How to run external transforms in chunks

I have a external transform that would take well over 24 hours to run on the entire dataset. What is the best way to partition it? I only need to run it through one time.

The below code illustrates the most typical approach. It assumes that the input data has a primary key named record_id.

@external_systems(
    my_source=Source("...")
)
@incremental()
@transform(
    my_input=Input("...")
    output=Output("...")
)
def process_in_batches(my_source, my_input, output):
    output_schema = T.StructType([
        T.StructField("record_id", T.StringType())
    ])
    existing_output_data = output.dataframe(mode="previous", schema=output_schema)
    unprocessed_records = my_input.dataframe(mode="current").join(
        existing_output_data,
        on="record_id",
        how="left_anti"
    )
    records_to_process = unprocessed_records.limit(5000).checkpoint()

    if records_to_process.count() == 0:
        output.abort()
        return

    # Interact with the external system here. 

    output.write_dataframe(records_to_process.select("record_id"))

Tweak the code as necessary if you want to capture the results of interacting with the external system, not just the fact that you processed a record.

You’ll want to configure your schedule to force-build so that it will keep running even if the input dataset hasn’t updated since the last build. Most folks also configure the schedule to run every minute so it keeps running “in a loop.”

Once the transform starts aborting, you know that the “work is done” and all of the input records have been processed. You can then get rid of the every-minute force-build schedule.
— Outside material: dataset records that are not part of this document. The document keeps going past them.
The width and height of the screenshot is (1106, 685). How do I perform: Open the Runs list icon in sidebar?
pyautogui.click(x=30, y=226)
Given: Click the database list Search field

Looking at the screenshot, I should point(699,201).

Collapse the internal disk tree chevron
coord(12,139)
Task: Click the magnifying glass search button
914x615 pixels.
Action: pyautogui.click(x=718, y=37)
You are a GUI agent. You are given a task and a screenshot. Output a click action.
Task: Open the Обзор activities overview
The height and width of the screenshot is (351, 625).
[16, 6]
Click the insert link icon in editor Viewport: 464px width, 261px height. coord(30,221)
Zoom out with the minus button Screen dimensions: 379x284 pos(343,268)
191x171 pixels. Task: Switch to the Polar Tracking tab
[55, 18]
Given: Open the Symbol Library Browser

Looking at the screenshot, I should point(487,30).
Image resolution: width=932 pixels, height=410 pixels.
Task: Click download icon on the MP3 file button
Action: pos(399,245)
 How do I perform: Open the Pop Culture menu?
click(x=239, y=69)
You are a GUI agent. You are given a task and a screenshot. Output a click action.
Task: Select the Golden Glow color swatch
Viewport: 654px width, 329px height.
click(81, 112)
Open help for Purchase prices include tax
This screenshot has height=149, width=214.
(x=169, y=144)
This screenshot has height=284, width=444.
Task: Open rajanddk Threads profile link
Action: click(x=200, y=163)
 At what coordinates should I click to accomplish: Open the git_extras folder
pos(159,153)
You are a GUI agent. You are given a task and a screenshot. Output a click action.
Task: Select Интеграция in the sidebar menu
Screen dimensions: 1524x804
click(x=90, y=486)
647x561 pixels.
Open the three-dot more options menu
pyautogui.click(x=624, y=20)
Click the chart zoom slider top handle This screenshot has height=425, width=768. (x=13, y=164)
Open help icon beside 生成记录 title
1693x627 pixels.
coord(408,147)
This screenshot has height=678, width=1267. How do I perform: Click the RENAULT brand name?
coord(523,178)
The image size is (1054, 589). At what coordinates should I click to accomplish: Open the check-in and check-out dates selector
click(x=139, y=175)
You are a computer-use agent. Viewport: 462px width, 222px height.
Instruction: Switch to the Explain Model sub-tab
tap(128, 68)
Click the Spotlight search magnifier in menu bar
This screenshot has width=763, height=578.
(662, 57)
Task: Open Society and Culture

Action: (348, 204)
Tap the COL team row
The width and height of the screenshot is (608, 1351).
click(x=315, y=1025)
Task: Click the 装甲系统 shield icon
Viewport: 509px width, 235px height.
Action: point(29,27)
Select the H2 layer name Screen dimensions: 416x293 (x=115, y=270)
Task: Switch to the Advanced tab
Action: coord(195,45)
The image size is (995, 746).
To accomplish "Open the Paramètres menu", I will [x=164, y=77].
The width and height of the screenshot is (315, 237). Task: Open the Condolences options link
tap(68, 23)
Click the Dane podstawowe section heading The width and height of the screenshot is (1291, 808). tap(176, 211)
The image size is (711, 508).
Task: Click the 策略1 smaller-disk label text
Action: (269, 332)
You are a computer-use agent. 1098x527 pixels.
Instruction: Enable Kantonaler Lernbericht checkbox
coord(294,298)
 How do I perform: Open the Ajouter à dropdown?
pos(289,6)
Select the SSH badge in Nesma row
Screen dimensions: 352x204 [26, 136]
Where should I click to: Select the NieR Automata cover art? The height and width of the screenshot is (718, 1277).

I believe that the use of checkpoint guarantees that the records you process and the records you write to the output should be the same, but in the interest of full disclosure, I personally usually use take(5000) to get a Python list of rows instead of limit(5000).checkpoint() to get a row-limited Spark dataframe. I then process the data in parallel on the driver using Python’s ThreadPoolExecutor, and finally convert the processed data back into a Spark dataframe before writing it to the output. This gives me more confidence that I’m definitely writing the same data that I processed, and for interactions with an external system, using threads on the driver is generally preferable to using a Spark UDF anyway. Threads give you better control over the degree of concurrency and are also more efficient in this case, because Spark is designed for distributing and parallelizing compute, not for performing concurrent requests.